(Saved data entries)

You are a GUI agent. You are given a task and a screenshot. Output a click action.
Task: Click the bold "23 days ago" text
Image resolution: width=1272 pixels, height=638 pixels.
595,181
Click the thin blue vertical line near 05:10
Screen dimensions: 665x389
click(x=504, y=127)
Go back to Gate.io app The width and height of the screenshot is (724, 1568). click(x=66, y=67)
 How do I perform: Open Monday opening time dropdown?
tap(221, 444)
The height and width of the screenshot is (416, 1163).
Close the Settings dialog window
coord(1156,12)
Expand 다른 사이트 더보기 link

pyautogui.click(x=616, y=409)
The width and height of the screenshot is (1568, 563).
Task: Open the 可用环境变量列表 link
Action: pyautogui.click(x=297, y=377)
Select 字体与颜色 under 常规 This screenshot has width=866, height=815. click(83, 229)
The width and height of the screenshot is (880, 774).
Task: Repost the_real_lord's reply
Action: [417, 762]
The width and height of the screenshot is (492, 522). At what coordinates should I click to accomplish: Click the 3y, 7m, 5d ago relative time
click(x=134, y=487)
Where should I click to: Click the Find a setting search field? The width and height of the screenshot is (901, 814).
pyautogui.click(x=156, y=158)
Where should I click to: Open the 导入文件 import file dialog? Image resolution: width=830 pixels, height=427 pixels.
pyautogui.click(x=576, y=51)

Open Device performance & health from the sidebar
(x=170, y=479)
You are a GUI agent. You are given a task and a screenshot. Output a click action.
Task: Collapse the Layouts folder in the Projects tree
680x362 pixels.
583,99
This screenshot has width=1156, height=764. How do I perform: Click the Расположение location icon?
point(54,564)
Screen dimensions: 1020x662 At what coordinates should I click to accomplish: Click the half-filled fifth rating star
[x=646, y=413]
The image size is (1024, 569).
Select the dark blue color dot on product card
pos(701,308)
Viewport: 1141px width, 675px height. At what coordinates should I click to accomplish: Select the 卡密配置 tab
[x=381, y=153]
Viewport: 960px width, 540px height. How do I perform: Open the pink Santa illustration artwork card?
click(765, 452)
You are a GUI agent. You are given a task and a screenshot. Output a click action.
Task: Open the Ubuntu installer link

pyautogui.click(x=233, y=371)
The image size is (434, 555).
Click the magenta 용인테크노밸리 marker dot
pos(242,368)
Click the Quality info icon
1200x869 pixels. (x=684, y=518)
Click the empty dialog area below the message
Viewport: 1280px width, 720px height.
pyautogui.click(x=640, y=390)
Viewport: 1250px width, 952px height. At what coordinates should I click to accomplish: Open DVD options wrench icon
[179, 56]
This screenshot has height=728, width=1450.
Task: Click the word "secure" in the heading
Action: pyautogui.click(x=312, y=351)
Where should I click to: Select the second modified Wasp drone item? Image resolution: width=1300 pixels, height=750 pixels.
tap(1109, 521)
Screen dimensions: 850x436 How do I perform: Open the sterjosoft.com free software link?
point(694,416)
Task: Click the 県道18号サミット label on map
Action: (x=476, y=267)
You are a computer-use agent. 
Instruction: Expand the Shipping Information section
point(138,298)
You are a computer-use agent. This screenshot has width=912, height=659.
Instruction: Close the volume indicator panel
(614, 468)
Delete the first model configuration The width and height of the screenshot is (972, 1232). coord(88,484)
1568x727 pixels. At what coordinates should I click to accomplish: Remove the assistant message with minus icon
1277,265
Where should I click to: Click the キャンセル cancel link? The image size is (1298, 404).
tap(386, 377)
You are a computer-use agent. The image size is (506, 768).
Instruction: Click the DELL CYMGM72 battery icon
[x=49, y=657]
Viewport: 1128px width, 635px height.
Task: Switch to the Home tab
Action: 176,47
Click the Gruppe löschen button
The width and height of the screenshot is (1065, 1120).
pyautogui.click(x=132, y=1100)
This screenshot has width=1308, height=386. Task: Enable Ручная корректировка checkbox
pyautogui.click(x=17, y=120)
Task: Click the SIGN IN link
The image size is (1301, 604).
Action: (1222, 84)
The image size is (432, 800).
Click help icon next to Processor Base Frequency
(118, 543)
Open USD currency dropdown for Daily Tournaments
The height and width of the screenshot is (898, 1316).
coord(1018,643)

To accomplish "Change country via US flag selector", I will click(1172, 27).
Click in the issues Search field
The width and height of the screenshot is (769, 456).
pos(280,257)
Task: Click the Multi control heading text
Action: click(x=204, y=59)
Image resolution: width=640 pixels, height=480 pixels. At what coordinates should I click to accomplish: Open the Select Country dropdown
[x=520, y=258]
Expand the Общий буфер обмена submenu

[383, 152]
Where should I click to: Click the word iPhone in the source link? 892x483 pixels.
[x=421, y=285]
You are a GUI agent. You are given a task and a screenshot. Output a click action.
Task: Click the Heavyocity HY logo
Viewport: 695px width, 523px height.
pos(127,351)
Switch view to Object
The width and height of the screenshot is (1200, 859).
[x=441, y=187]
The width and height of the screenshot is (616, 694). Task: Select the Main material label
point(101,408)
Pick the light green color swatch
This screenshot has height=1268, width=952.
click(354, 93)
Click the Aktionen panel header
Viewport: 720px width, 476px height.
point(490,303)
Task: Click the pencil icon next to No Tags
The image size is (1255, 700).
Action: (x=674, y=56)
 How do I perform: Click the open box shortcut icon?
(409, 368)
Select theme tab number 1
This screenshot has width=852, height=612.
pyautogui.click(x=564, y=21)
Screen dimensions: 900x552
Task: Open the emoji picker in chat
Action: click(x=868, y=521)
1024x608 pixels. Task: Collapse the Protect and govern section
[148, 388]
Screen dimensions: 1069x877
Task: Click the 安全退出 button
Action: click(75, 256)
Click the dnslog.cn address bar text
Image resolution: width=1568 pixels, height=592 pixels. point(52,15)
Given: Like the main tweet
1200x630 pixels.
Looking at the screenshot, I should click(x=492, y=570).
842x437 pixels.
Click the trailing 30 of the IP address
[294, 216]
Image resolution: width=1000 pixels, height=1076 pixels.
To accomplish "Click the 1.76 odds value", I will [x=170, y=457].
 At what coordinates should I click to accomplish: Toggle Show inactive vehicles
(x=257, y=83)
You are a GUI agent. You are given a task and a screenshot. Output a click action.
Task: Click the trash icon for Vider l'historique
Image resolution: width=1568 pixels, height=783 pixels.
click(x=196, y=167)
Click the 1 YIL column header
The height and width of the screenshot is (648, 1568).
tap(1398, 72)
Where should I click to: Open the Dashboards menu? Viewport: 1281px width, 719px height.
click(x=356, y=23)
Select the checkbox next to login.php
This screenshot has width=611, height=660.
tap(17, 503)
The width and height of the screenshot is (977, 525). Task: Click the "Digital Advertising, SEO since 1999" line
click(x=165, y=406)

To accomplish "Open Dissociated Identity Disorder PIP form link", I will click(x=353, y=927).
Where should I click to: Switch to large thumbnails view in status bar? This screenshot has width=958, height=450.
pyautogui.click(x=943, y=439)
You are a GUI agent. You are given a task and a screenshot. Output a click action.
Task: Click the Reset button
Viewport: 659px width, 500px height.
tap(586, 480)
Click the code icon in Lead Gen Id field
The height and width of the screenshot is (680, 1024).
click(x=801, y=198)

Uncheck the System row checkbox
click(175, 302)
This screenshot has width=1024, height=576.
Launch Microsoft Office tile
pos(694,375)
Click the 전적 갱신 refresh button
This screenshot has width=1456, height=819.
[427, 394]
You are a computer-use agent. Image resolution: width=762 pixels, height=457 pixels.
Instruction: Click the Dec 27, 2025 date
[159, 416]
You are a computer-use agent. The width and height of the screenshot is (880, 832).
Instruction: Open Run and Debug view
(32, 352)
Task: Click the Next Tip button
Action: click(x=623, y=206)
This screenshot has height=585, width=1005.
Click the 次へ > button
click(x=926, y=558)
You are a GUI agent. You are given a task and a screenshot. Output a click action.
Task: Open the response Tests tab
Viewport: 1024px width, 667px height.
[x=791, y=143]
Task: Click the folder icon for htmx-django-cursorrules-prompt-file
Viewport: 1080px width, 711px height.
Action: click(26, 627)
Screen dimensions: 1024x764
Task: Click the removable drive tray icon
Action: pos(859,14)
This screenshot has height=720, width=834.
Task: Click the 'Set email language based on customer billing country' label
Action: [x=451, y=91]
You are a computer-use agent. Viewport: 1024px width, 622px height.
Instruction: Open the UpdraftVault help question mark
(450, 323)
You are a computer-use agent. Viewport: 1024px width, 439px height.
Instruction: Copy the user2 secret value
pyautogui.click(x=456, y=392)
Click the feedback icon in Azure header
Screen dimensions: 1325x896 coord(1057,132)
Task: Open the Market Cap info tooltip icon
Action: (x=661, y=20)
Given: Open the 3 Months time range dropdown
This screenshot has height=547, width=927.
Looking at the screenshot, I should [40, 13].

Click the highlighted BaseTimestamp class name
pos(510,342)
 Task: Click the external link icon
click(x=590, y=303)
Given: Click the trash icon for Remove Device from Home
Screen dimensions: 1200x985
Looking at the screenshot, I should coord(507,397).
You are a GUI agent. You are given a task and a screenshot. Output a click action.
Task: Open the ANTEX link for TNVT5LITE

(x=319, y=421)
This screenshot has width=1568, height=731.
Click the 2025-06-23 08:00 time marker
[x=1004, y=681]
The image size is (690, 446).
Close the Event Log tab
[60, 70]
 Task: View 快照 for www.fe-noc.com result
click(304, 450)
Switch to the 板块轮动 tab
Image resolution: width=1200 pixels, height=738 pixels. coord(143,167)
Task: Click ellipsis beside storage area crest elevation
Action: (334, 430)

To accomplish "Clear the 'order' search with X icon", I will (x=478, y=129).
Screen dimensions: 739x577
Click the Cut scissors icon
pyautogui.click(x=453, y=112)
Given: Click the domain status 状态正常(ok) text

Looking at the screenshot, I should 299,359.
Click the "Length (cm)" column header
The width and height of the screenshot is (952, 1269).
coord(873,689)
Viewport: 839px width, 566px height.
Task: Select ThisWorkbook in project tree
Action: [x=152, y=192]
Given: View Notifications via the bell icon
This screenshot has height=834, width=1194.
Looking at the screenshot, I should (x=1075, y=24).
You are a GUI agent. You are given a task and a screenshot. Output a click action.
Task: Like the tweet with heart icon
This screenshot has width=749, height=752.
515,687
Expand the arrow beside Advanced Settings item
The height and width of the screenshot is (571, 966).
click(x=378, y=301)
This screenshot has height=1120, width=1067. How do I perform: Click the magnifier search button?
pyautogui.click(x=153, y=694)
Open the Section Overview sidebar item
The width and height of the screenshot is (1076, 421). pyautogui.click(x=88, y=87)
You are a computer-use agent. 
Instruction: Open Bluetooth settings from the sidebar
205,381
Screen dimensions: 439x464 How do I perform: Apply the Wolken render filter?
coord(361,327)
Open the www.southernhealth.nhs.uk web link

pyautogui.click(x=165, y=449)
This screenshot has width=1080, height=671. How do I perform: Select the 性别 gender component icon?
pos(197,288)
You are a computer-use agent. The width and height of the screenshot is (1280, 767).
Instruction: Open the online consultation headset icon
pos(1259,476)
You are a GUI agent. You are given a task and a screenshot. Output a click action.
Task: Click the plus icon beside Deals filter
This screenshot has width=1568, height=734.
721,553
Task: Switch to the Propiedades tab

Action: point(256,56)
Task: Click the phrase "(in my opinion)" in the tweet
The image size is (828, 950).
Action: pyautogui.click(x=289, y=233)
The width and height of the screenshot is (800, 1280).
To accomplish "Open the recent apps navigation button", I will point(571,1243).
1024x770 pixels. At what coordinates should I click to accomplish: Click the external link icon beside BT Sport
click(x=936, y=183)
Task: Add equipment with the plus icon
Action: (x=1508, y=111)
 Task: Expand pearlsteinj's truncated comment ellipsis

> **What is expected**:
Copy every line from the entries that contains the word "will".

> **Your response**:
To accomplish "Change country via US flag selector", I will click(1172, 27).
To accomplish "Click the 1.76 odds value", I will [x=170, y=457].
To accomplish "Open Dissociated Identity Disorder PIP form link", I will click(x=353, y=927).
To accomplish "Clear the 'order' search with X icon", I will (x=478, y=129).
To accomplish "Open the recent apps navigation button", I will point(571,1243).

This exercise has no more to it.